Inter-basin water transfers, usually driven by purely economic purposes can have complex physical and biological implications both in the upstream and downstream reservoirs. These transfers are well studied from a water quantity management point of view, but increasing pressure on water resources is encouraging decision-makers to move towards a more holistic management strategy, accounting for both quantity and quality issues. The integration of high fidelity water quality modelling within an optimization based decision-making framework calls for new mathematical tools that balance computational efficiency and accuracy. In particular, input variable selection techniques represent the first step towards low-order emulation of physically based model by selecting, among all the possible candidate inputs, the ones that better reproduce the behavior of a specified variable.

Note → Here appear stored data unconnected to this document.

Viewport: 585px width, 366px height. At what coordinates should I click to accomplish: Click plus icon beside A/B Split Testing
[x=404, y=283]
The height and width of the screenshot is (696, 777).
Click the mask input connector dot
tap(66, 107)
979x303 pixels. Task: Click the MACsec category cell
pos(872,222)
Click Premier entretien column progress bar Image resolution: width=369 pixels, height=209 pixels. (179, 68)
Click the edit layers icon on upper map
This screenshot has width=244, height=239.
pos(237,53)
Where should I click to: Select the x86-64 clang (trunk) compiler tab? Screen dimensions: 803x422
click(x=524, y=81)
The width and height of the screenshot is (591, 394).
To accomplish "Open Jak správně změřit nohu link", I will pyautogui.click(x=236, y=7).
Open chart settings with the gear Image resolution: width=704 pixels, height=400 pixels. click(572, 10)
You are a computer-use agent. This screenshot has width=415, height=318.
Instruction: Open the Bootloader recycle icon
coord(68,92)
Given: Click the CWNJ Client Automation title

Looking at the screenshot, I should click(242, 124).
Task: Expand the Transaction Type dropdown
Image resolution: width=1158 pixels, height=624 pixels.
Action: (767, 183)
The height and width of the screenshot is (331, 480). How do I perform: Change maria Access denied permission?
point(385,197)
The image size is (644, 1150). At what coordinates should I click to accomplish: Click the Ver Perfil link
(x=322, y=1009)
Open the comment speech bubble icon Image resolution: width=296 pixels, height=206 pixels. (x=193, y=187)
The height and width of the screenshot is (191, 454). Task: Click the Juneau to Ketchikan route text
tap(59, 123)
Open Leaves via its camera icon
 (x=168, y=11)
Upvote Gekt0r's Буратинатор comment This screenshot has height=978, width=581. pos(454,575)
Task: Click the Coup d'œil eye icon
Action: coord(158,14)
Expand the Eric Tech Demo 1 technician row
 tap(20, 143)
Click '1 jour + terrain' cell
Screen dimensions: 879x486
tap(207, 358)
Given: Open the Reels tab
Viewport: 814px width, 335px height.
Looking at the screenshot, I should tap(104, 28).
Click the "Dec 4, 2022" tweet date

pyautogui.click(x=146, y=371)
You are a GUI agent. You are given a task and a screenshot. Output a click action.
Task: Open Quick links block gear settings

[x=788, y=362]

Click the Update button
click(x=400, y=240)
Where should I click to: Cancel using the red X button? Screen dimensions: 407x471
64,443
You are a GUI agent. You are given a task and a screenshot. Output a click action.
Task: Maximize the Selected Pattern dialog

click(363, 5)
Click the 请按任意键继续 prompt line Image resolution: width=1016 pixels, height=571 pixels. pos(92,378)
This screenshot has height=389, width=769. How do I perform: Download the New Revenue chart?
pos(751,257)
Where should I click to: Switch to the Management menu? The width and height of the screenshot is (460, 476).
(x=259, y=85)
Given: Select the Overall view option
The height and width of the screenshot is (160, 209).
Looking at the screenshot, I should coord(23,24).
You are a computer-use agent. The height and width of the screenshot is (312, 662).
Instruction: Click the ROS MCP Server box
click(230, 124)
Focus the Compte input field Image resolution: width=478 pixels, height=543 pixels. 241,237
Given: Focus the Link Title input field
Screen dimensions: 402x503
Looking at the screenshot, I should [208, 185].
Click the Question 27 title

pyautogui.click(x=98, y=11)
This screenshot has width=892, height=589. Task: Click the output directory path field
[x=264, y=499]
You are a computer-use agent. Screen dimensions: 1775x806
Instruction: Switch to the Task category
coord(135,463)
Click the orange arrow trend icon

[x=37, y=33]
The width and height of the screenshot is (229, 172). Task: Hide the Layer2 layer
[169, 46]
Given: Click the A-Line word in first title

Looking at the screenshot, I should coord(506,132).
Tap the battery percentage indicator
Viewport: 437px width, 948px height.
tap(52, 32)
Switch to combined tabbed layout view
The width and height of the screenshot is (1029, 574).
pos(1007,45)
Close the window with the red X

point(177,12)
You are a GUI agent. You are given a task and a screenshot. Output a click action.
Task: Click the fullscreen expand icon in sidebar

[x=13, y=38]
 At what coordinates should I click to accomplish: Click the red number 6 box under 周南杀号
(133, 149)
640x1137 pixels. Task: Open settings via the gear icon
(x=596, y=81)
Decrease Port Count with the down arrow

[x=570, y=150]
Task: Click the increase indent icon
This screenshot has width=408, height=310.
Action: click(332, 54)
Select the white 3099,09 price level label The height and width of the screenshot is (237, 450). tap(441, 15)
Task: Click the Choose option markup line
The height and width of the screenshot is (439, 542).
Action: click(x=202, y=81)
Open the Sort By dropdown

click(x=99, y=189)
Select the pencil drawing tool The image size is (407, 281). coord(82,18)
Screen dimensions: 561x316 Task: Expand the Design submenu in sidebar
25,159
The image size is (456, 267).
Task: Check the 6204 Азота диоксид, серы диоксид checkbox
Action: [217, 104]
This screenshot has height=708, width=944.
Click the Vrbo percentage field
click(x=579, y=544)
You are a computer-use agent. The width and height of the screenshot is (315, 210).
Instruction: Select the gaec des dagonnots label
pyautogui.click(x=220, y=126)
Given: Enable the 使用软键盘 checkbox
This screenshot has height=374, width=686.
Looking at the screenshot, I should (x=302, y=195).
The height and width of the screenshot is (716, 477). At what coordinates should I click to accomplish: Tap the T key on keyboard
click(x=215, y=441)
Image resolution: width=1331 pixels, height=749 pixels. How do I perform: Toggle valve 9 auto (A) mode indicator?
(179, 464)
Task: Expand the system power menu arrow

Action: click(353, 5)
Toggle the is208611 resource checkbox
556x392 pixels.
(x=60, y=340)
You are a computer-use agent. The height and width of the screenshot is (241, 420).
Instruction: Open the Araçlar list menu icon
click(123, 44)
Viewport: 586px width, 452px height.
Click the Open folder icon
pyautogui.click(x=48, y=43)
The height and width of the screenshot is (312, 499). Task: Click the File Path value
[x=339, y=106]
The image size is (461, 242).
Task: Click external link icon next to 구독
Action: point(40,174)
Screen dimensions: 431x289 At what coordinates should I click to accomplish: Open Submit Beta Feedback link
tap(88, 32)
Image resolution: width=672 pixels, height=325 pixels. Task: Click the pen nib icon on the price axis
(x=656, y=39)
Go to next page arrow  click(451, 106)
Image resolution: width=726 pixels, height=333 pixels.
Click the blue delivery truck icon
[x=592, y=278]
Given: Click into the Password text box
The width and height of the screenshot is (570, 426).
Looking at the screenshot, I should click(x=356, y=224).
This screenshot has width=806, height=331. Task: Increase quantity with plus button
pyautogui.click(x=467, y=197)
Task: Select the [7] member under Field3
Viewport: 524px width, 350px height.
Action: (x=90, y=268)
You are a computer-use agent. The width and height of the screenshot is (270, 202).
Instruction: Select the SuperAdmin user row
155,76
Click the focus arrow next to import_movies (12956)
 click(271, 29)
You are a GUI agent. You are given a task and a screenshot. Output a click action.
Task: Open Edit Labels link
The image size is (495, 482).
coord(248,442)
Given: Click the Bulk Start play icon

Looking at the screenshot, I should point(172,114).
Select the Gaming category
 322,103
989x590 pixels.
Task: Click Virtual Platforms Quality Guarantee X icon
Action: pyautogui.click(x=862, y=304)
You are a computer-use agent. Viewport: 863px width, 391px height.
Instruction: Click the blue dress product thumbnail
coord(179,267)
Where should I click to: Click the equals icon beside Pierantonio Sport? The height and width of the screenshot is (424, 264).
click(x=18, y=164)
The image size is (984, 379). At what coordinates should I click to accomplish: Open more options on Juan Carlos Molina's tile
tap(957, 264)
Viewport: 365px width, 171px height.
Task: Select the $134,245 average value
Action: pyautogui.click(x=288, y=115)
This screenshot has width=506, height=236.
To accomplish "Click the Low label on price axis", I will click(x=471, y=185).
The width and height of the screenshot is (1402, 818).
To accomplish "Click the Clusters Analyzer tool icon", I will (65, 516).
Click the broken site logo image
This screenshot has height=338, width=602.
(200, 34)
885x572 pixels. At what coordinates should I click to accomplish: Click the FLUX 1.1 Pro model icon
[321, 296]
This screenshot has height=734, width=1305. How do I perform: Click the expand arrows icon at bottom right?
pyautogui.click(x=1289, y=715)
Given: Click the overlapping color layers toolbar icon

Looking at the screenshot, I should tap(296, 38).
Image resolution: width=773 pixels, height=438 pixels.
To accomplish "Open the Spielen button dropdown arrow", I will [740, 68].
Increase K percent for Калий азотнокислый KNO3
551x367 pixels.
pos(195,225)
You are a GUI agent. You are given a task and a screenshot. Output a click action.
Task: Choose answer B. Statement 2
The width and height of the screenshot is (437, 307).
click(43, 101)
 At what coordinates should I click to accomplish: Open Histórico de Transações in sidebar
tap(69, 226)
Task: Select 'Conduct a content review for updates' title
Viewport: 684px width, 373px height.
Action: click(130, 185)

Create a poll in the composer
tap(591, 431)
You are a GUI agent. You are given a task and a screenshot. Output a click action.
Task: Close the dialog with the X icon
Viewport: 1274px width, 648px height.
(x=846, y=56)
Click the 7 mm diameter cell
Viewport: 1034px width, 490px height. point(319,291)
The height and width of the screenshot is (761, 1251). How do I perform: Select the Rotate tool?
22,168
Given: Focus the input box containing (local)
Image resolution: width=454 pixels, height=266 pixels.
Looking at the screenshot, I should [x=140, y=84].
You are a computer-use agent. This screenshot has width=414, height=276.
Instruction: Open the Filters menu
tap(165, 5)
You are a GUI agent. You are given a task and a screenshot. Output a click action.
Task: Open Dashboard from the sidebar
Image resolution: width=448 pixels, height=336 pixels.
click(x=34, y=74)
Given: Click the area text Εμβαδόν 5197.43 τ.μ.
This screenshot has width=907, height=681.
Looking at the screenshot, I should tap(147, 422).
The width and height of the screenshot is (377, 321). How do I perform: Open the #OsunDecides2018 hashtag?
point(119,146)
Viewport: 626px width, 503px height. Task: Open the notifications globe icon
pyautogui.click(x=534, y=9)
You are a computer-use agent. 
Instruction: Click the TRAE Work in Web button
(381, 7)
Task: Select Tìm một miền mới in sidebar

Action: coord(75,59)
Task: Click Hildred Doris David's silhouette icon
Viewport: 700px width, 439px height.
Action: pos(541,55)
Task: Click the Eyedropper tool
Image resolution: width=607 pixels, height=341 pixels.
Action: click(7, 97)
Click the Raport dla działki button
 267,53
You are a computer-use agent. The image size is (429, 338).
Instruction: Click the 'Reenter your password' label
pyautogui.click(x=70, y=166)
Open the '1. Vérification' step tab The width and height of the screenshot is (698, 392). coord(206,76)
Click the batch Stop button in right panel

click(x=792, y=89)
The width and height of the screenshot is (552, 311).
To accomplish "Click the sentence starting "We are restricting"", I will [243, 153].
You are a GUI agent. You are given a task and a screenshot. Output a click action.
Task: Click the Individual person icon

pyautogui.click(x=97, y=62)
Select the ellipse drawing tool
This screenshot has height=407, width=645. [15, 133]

In this study, a novel data-driven approach to input variable selection is applied to a 9-year dataset of phytoplankton data measured in the receiving end of two interconnected reservoirs. Preliminary analyses show that diatom growth in the receiving reservoir is influenced not only by internal processes (e.g. net growth as function of nutrients concentrations), but also by the input of algal cells from the upstream reservoir (e.g. seeding effect of particular algal species) via water transfers. To evaluate the relative importance of all the candidate input variables in explaining the output behavior, we resorted to the Iterative Input Selection (IIS) algorithm. The algorithm, which is based on Extremely Randomized Trees (Extra-Trees) as the underlying model class, incrementally builds the set of variables by adding the most significant ones according to a ranking procedure, based on a statistical measure of significance that accounts for non-linear dependencies. The IIS algorithm stops selecting new variables when the desired accuracy is achieved. The capability of IIS in selecting the most relevant input variables is shown to be superior to common methods based on cross-correlation analyses. This study represents the first application of the IIS algorithm to the interpretation of ecological data.